Ma quello che Coe ha preso dal genere cinematografico è il ritmo, l’imprevedibilità e il padroneggiare con avvicente narrazione la struttura dei suoi libri, mai banale e sempre particolare. Nel “La casa del sonno” i capitoli dispari sono ambientati negli anni 1983-84 mentre quelli pari nel giugno 1996. Nel “La famiglia Winshaw” invece alterna il racconto alla narrazione dei fatti e dei misfatti dei membri della “maledetta” famiglia.
Ed è appunto in questo ultimo libro che troviamo l’attacco più forte al thatcherismo. Coe ha assistito inerme alla distruzione dello Stato Sociale inglese. La scuola lasciata allo sbando, la sanità dove più che essere sanati si muore, un paese che viene portato dal suo governo nella prima guerra contro l’Iraq di Saddam Hussein. Antithatcherismo visto da Coe non come un attacco personale al personaggio che ha dato vita alla sottomissione della working class inglese alle pretese dei più ricchi, alle selvaggie privatizzazioni che hanno messo a terra i trasporti pubblici inglesi (e qui possiamo ricordare un film illuminante di Ken Loach “Paul, Mick e gli altri” che mostra come il sistema ferroviario inglese ha mostrato un declino inarrestabile da quando la componente pubblica ha dato il passo alla privatizzazione e alla esternalizzazione dei principali lavori ferroviari), ma come idea circolante nel partito conservatore inglese. Lo stesso movimento che depone la Thatcher da leader nel novembre 1990 e si pone nella mani di John Major che portando il suo partito verso la quarta vittoria elettorale, ha assicurato una continuità nella politica sanitaria ma in generale nella politica iniziata dalla Thatcher.

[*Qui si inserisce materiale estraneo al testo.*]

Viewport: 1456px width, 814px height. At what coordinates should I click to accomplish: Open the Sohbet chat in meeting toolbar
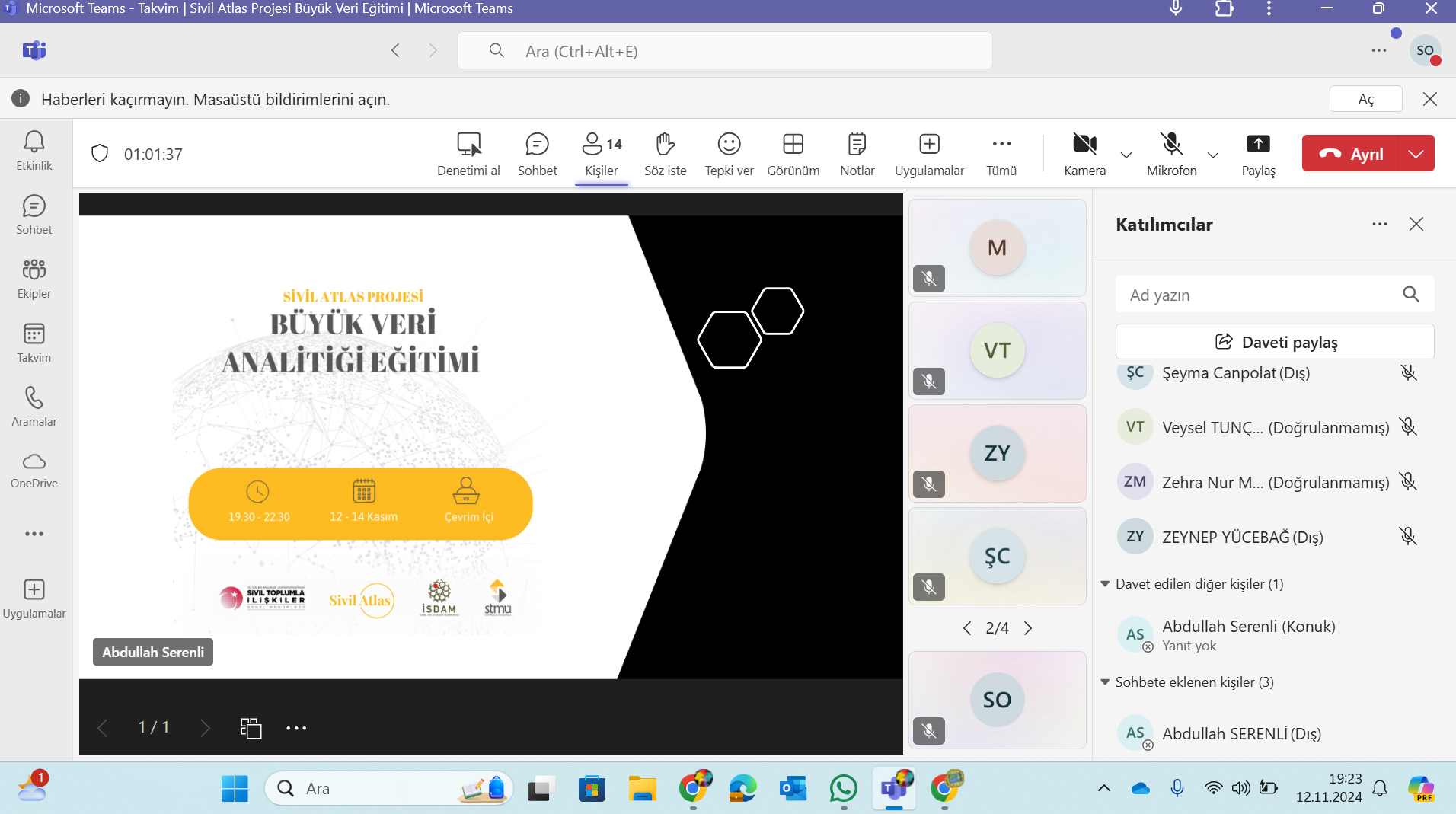coord(537,154)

“Non c’era ancora niente di deciso, ma cominciavano a sondare l’opinione tra i fedeli. Io fui tra i primi ad essere consultato. I sondaggi vanno male: diventa sempre più impopolare. Anzi, non si tratta più solo di impopolarità ora. L’unica verità è che con Margaret come leader, il partito non può sostenere la corsa alle elezioni. “Via la puttana,” dissi, “e in fretta.” Niente ci deve fermare”

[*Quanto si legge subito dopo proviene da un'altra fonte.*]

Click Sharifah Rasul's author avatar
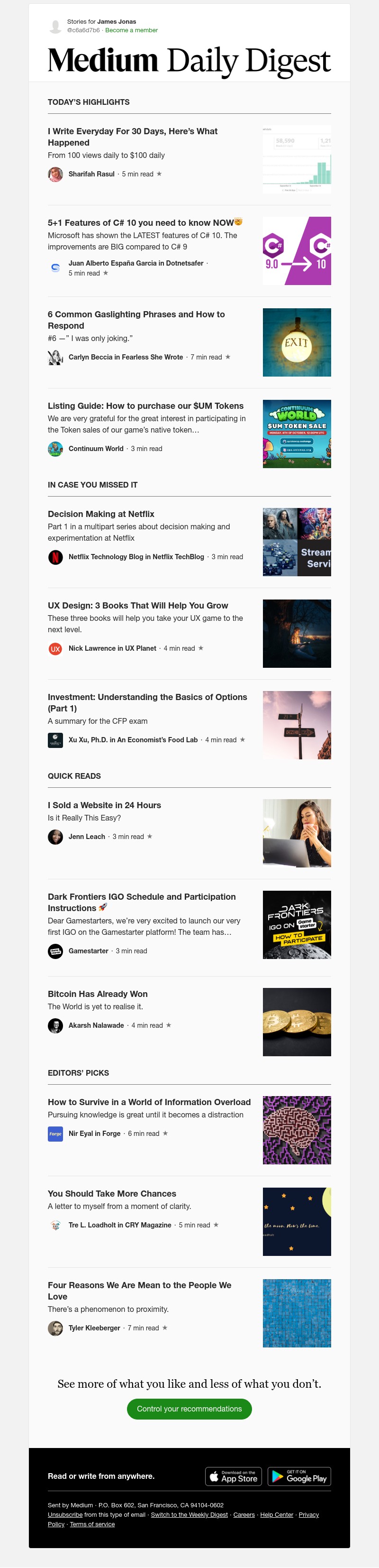This screenshot has height=1568, width=379. pos(55,174)

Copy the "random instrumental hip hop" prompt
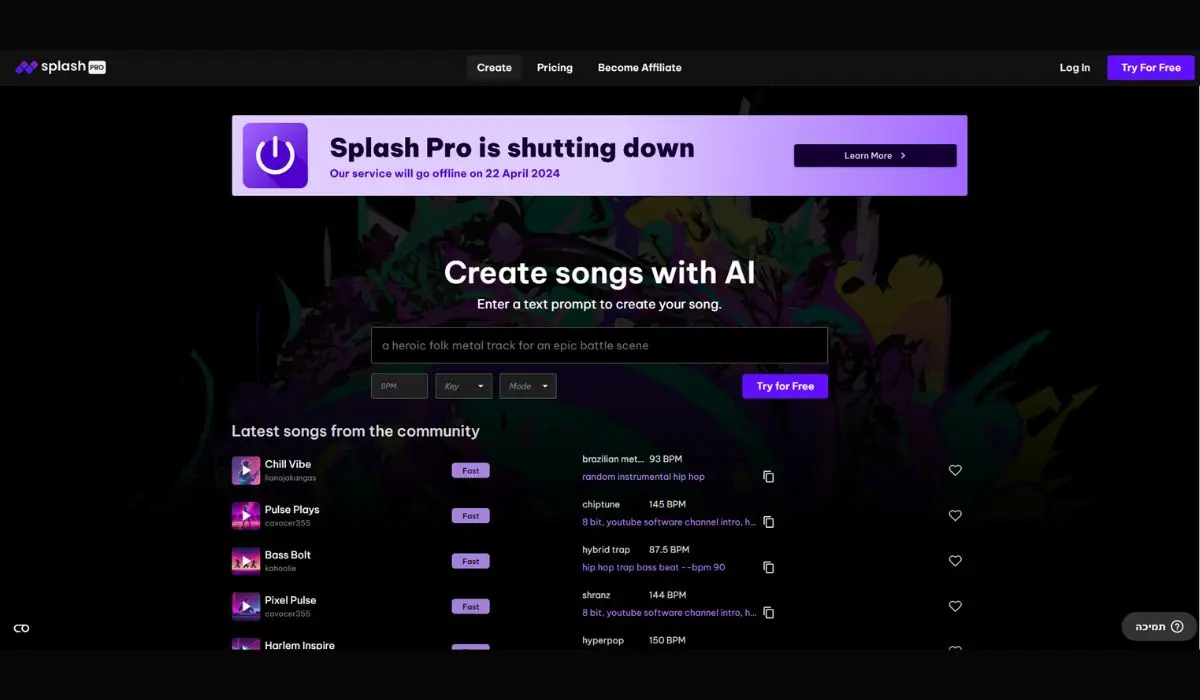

Queste le frasi che fa dire Coe ad uno dei suoi personaggi. Frase che illustra la teoria di Coe, cioè che la Thatcher è stata il mezzo per indebolire la working class, per ristabilire il disequilibrio sociale e per aumentare la redistribuzione della ricchezza alle classi agiate oramai stanche di pagare tasse per trasporti pubblici che loro non usufruiscono (hanno l’autista), per una sanità che non gli interessa (hanno la loro clinica di fiducia), per una libera e pubblica istruzione di cui i loro figli non usufruiscono (hanno i college privati).